## Testo fornito

______

“E la gente rimase a casa”, poesia per riflettere
E la gente rimase a casa è il titolo di una poesia che circola sui social network da diverse settimane. All’inizio si è creduto che fosse un testo scritto nel 1800 durante una delle tante piaghe che hanno afflitto l’umanità.
Con il passare dei giorni, però, si è scoperto che la poesia è stata scritta da Kitty O’Meara, una donna che ha lavorato negli Stati Uniti come insegnante e come assistente spirituale in ospizi e ospedali. Il testo è stato ispirato dalla pandemia che, purtroppo, stiamo vivendo in questi giorni.
Le parole del componimento hanno attirato l’attenzione di molte persone e non c’è voluto molto tempo perché diventassero virali. Uno degli elementi che rende questa poesia speciale è l’eco della speranza presente nei suoi versi.
E la gente rimase a casa ci ricorda che ci sono momenti in cui viviamo il buio più profondo e altri in cui possiamo trovare la luce.
“Dissotterrando una bottiglia, una bottiglia piena di tempo, e scoprendo la voce muta del passato, stavo aprendo una porta che forse sarebbe dovuta rimanere chiusa.”
-Katherine Neville-
E la gente rimase a casa…
La poesia inizia con la frase “E la gente rimase a casa”, che per molti di noi significa una rottura radicale con lo stile di vita che abbiamo condotto fino all’inizio dell’isolamento domiciliare. All’improvviso ci siamo posti delle domande sul nostro presente e sul nostro futuro. Siamo stati costretti a rispettare certi limitai e questo ha cambiato i nostri piani modificato le nostre relazioni sociali e la nostra idea di futuro.
Poi, sono arrivati il senso di smarrimento e i dubbi su come affrontare la situazione. La maggior parte di noi non vive in grandi case con viste sull’oceano ed enormi giardini. Bisogna imparare a vivere ogni giorno in piccoli spazi (e talvolta inadeguati) con il partner o la famiglia, insieme ai conflitti personali e di gruppo.
Molti di noi si sono dedicati alle attività citate nella poesia: “[…] e lesse libri, e ascoltò, e si riposò, e fece esercizi, e fece arte, e giocò…”. In altre parole, abbiamo provato a trovare modi alternativi per sfruttare il tempo a disposizione e contrastare l’incertezza.
Nel migliore dei casi è accaduto quello che dicono i seguenti versi: “(La gente)… imparò nuovi modi di essere, e si fermò, e ascoltò più in profondità. Qualcuno meditava, qualcuno pregava, qualcuno ballava, qualcuno incontrò la propria ombra”. Un’improvvisa riconciliazione con noi stessi, con la nostra dimensione più profonda, non è però esente da sorprese.

______

## Dati raccolti
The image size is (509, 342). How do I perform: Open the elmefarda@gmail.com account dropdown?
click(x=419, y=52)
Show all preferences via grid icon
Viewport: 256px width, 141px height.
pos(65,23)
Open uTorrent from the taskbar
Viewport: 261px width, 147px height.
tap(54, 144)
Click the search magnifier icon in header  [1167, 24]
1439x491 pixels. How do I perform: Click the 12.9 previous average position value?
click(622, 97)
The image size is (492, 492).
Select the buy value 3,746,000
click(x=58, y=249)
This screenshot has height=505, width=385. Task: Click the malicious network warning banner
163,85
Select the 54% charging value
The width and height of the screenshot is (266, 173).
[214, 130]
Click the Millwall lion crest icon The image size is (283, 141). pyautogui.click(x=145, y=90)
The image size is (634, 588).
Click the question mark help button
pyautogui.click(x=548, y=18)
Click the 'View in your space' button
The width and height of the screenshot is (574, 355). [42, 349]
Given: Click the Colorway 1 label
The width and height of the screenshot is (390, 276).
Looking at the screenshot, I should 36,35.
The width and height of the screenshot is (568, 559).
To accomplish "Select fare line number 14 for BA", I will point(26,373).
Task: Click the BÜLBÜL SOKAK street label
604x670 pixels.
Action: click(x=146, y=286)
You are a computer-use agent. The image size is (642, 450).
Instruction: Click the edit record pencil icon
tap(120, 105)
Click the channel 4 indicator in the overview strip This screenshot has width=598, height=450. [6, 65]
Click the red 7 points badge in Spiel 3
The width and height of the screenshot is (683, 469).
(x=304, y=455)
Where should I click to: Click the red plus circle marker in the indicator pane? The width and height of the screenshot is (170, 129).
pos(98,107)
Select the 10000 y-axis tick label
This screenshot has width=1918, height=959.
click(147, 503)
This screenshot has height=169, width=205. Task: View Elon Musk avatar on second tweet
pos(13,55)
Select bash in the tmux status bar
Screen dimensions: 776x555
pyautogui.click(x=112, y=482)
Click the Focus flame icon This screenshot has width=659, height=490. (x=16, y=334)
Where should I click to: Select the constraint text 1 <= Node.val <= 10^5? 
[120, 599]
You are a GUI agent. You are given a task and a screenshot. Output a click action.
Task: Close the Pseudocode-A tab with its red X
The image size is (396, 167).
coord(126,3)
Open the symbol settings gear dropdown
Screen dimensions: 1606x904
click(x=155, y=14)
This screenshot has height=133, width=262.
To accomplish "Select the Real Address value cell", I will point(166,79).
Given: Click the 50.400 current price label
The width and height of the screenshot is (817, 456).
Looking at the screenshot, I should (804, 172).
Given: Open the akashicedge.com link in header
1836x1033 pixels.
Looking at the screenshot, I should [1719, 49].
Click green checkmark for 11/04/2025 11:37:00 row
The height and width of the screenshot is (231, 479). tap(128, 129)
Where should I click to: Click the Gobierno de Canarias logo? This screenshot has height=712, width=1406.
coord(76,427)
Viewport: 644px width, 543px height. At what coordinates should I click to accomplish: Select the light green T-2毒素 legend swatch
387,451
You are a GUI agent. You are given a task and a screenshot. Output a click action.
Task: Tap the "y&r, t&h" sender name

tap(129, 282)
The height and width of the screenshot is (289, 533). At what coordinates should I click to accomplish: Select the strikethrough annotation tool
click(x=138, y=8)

______

## Compito
Trascrivi, dal testo sulla poesia «E la gente rimase a casa», il passo che va da "Le parole del" a "trovare la luce.".

## Risposta qui sotto
Le parole del componimento hanno attirato l’attenzione di molte persone e non c’è voluto molto tempo perché diventassero virali. Uno degli elementi che rende questa poesia speciale è l’eco della speranza presente nei suoi versi.
E la gente rimase a casa ci ricorda che ci sono momenti in cui viviamo il buio più profondo e altri in cui possiamo trovare la luce.